_How to complete this task_: Please look for the string "computer" below and report every line in which it occurs.
[Stored data]
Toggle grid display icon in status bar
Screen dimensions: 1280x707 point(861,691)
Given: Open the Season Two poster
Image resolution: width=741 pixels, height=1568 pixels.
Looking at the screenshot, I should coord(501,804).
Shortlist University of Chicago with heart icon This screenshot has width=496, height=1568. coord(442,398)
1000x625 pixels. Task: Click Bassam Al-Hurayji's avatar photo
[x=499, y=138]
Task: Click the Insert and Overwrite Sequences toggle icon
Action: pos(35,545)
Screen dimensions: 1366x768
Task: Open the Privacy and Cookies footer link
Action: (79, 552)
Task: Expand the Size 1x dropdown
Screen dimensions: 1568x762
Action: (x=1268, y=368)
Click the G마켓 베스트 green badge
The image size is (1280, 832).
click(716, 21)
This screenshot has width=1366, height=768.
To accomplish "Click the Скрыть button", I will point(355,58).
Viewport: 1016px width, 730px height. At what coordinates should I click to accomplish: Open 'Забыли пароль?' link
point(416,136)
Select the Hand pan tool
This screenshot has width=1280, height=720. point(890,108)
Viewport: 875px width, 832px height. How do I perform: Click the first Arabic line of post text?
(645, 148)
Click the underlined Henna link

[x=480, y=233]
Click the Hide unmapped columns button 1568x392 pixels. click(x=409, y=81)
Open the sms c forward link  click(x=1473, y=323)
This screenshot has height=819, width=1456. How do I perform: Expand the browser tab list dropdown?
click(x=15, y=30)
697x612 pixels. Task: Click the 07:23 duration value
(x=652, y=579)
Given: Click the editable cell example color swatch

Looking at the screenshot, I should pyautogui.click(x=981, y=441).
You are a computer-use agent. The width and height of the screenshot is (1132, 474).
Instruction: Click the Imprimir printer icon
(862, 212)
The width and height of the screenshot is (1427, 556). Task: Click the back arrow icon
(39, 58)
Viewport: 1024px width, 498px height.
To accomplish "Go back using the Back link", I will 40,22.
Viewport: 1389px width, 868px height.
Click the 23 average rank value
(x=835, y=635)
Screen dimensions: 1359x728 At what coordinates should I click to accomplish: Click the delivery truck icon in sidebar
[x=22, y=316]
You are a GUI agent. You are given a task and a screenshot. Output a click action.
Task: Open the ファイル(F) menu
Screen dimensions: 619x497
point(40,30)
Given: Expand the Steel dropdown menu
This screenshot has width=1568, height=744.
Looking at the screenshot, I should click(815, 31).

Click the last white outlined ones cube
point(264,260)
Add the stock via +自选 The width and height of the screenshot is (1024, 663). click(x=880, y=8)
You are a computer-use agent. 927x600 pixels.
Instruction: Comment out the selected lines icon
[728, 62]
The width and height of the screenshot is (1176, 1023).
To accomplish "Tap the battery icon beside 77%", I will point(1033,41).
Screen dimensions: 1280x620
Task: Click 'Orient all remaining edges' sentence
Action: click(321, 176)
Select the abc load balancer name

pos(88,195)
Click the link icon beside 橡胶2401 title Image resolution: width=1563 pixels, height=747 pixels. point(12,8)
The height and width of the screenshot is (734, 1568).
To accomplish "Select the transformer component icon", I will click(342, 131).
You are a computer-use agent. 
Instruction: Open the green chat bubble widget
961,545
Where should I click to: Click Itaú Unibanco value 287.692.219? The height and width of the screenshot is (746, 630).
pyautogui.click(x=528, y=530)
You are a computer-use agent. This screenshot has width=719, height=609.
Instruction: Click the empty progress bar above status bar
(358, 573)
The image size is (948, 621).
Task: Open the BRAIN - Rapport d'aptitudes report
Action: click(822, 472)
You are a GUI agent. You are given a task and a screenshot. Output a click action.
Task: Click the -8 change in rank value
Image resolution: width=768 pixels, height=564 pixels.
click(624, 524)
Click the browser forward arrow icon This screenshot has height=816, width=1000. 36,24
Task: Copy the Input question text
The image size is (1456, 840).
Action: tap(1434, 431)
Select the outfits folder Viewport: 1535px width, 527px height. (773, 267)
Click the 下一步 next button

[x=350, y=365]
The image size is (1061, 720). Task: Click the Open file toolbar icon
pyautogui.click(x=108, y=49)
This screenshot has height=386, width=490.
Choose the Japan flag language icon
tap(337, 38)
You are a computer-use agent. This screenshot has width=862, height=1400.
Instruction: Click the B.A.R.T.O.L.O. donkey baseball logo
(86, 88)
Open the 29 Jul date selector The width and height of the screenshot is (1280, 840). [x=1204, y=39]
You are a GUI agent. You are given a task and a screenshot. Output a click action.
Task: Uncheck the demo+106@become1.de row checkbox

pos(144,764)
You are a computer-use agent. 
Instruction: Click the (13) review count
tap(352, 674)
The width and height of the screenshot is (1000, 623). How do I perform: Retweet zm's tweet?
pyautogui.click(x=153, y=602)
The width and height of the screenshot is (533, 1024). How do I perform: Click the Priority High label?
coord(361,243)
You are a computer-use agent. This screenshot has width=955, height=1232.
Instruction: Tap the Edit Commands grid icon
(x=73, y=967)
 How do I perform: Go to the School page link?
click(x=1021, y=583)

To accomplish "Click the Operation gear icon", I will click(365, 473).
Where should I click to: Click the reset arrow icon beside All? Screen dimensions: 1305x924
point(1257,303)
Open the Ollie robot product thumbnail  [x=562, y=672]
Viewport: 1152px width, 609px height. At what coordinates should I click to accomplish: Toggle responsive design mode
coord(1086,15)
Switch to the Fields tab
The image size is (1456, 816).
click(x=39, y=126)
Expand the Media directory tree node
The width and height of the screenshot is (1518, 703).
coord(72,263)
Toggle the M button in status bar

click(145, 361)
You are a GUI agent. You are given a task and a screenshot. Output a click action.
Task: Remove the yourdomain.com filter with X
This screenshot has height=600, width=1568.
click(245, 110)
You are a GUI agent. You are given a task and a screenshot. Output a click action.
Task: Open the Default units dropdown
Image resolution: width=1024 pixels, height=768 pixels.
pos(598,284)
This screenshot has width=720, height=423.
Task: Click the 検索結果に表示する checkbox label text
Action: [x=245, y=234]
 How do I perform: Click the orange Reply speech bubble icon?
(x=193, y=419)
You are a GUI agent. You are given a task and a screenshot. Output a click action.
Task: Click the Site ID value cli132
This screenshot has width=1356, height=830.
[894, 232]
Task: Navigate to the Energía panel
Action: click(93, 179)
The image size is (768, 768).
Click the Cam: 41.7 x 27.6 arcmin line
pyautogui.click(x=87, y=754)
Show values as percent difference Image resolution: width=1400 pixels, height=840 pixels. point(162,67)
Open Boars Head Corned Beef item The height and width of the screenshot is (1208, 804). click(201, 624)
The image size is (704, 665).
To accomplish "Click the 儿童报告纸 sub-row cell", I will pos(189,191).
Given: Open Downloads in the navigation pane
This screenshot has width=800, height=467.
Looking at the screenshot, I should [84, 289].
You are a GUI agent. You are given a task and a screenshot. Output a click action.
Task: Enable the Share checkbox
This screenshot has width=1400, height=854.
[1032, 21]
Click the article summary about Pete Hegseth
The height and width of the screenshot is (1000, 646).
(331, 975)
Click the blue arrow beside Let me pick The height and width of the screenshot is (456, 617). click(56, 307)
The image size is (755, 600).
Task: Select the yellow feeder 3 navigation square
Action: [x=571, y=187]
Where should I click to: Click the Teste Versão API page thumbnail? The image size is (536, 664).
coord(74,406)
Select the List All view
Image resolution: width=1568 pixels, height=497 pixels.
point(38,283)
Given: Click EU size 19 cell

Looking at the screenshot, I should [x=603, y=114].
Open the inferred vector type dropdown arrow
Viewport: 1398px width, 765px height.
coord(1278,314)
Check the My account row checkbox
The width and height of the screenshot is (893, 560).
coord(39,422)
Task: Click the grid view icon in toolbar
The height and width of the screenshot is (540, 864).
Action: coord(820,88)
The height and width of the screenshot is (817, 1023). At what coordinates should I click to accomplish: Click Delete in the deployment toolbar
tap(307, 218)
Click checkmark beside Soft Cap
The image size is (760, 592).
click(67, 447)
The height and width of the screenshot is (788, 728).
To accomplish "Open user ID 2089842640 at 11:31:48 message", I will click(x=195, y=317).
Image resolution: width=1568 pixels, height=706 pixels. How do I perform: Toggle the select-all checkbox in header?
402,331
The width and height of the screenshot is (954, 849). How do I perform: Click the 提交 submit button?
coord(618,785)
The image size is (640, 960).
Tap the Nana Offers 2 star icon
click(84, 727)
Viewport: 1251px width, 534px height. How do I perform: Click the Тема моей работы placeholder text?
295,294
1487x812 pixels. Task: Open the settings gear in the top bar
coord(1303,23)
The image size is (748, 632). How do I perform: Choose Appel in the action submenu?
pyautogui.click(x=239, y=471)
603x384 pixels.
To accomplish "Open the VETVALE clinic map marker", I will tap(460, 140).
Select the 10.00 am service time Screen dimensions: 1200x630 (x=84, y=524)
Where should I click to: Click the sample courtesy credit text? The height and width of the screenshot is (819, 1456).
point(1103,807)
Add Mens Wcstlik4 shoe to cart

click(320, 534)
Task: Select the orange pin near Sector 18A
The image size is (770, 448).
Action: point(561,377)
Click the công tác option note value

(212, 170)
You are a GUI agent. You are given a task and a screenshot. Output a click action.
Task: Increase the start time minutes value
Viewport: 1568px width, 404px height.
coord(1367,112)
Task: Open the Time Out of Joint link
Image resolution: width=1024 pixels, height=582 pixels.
[/Stored data]
_Answer space_:
You are a computer-use agent. The width and height of the screenshot is (1132, 474).
You are a computer-use agent. 927x600 pixels.
You are a computer-use agent. 
You are a computer-use agent. This screenshot has width=719, height=609.
You are a computer-use agent. This screenshot has width=862, height=1400.
You are a computer-use agent. 
You are a computer-use agent. This screenshot has width=955, height=1232.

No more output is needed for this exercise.